» **Brief**:
Nothing may be dropped or added when the entries below are copied.

» **Data items**:
┌──
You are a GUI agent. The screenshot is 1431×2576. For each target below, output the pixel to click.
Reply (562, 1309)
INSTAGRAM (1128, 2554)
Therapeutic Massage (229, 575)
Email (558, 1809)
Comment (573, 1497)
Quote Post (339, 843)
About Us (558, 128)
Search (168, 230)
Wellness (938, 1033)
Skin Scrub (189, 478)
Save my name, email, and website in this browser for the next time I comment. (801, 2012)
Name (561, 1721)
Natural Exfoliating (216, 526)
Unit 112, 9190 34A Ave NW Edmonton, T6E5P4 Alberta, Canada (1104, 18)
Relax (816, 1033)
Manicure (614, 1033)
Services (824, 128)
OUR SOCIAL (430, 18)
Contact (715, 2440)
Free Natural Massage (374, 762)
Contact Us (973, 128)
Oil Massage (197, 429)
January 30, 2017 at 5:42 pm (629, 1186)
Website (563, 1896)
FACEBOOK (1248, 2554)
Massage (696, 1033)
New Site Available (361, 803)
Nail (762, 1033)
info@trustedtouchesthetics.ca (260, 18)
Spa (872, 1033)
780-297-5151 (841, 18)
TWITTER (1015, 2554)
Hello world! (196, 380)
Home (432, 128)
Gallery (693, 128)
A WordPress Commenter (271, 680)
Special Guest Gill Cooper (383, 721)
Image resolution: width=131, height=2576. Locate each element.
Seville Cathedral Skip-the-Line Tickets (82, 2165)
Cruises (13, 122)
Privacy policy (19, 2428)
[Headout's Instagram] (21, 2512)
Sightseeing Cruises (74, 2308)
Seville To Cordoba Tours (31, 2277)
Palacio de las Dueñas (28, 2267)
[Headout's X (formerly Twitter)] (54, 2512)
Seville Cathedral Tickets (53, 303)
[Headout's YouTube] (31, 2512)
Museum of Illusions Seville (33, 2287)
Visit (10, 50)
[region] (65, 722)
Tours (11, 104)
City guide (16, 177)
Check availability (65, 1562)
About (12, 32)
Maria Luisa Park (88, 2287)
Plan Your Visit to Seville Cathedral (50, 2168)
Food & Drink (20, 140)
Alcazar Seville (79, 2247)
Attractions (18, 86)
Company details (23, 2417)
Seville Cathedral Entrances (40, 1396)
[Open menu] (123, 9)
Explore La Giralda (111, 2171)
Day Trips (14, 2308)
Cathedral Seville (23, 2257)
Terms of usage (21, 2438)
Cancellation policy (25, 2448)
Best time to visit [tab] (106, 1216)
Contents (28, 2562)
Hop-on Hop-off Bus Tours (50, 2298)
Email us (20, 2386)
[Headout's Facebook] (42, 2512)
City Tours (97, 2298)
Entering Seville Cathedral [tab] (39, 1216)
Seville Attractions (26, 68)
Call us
└──
» **Output of the exercise**:
You are a GUI agent. The screenshot is 1431×2576. For each target below, output the pixel to click.
Reply (562, 1309)
INSTAGRAM (1128, 2554)
Therapeutic Massage (229, 575)
Email (558, 1809)
Comment (573, 1497)
Quote Post (339, 843)
About Us (558, 128)
Search (168, 230)
Wellness (938, 1033)
Skin Scrub (189, 478)
Save my name, email, and website in this browser for the next time I comment. (801, 2012)
Name (561, 1721)
Natural Exfoliating (216, 526)
Unit 112, 9190 34A Ave NW Edmonton, T6E5P4 Alberta, Canada (1104, 18)
Relax (816, 1033)
Manicure (614, 1033)
Services (824, 128)
OUR SOCIAL (430, 18)
Contact (715, 2440)
Free Natural Massage (374, 762)
Contact Us (973, 128)
Oil Massage (197, 429)
January 30, 2017 at 5:42 pm (629, 1186)
Website (563, 1896)
FACEBOOK (1248, 2554)
Massage (696, 1033)
New Site Available (361, 803)
Nail (762, 1033)
info@trustedtouchesthetics.ca (260, 18)
Spa (872, 1033)
780-297-5151 (841, 18)
TWITTER (1015, 2554)
Hello world! (196, 380)
Home (432, 128)
Gallery (693, 128)
A WordPress Commenter (271, 680)
Special Guest Gill Cooper (383, 721)
Image resolution: width=131, height=2576. Locate each element.
Seville Cathedral Skip-the-Line Tickets (82, 2165)
Cruises (13, 122)
Privacy policy (19, 2428)
[Headout's Instagram] (21, 2512)
Sightseeing Cruises (74, 2308)
Seville To Cordoba Tours (31, 2277)
Palacio de las Dueñas (28, 2267)
[Headout's X (formerly Twitter)] (54, 2512)
Seville Cathedral Tickets (53, 303)
[Headout's YouTube] (31, 2512)
Museum of Illusions Seville (33, 2287)
Visit (10, 50)
[region] (65, 722)
Tours (11, 104)
City guide (16, 177)
Check availability (65, 1562)
About (12, 32)
Maria Luisa Park (88, 2287)
Plan Your Visit to Seville Cathedral (50, 2168)
Food & Drink (20, 140)
Alcazar Seville (79, 2247)
Attractions (18, 86)
Company details (23, 2417)
Seville Cathedral Entrances (40, 1396)
[Open menu] (123, 9)
Explore La Giralda (111, 2171)
Day Trips (14, 2308)
Cathedral Seville (23, 2257)
Terms of usage (21, 2438)
Cancellation policy (25, 2448)
Best time to visit [tab] (106, 1216)
Contents (28, 2562)
Hop-on Hop-off Bus Tours (50, 2298)
Email us (20, 2386)
[Headout's Facebook] (42, 2512)
City Tours (97, 2298)
Entering Seville Cathedral [tab] (39, 1216)
Seville Attractions (26, 68)
Call us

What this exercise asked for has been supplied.